Under a 10-year plan, the first five years would involve “stabilising the system and making sure it’s got the workforce that it needs to deliver”, with “clear and consistent” national standards, making sure the relationship between the NHS and social care was in a “good enough” place to avoid putting extra pressure on the health service.

“I think those are reasonable goals for the first term of a Labour government. But we’ve also got to think across the 10-year horizon. How do we make sure that social care is fit for the changing needs of the 21st century?

“And I think this is where this needs to be much more of a national conversation, because we’ve got to have an honest conversation with the country about what we want from social care, how we would like to pay for what we want from social care and then how the system is constructed to deliver.”

Asked if that would involve a royal commission, Mr Streeting said: “I would definitely like to take other parties up on their offer of constructive engagement.

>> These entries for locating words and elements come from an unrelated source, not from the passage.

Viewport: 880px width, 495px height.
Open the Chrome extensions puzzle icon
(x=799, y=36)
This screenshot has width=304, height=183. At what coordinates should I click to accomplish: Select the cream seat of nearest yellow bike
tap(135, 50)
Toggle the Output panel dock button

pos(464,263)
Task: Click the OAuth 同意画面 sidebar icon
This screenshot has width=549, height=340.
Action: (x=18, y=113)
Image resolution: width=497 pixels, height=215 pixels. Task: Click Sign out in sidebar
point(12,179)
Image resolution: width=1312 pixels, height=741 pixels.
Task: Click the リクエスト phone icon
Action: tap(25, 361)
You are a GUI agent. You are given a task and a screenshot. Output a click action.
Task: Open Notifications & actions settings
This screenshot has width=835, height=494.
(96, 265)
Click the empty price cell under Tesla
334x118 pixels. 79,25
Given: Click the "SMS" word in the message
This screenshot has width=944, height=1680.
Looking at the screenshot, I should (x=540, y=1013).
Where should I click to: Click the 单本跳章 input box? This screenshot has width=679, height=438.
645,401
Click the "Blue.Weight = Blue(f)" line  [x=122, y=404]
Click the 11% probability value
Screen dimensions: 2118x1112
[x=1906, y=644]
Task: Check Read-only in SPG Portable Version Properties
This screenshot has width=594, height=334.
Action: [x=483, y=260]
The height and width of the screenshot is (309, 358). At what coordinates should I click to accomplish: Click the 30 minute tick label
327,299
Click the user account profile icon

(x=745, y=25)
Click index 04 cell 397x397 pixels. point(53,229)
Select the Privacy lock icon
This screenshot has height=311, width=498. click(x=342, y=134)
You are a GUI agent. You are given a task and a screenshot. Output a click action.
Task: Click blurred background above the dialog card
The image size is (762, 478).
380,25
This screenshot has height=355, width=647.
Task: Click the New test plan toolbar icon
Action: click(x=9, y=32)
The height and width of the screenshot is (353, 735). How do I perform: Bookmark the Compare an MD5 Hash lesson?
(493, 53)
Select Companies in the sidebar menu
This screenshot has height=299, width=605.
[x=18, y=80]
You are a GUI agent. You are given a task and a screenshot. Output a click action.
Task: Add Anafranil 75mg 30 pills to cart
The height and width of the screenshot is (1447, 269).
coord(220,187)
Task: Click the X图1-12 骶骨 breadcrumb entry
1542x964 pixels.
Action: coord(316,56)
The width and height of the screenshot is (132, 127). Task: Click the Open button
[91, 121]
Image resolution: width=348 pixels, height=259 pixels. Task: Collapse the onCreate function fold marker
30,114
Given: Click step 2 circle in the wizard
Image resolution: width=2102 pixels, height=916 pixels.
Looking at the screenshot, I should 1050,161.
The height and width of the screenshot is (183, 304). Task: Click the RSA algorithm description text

We are thinking of the best mechanism to do that.”

Mr Streeting, who said the NHS must “reform or die”, laid bare the scale of the challenge and said public health reform was a necessary part of the answer because it would reduce demand on GPs and hospitals, even if that meant being criticised for “nanny state” initiatives.

“The existential threat from the NHS is that this combination of rising chronic disease, growing ageing society and rising cost pressures do combine to basically make the NHS unaffordable in the longer term, as the system we know today, as a public service, publicly funded, free at the point of use.

“And I’m not prepared to surrender on those principles. I think those are the fair, equitable principles that underpin a civilised society.

“If we could afford it in 1948 we can afford it in 2048 and beyond.”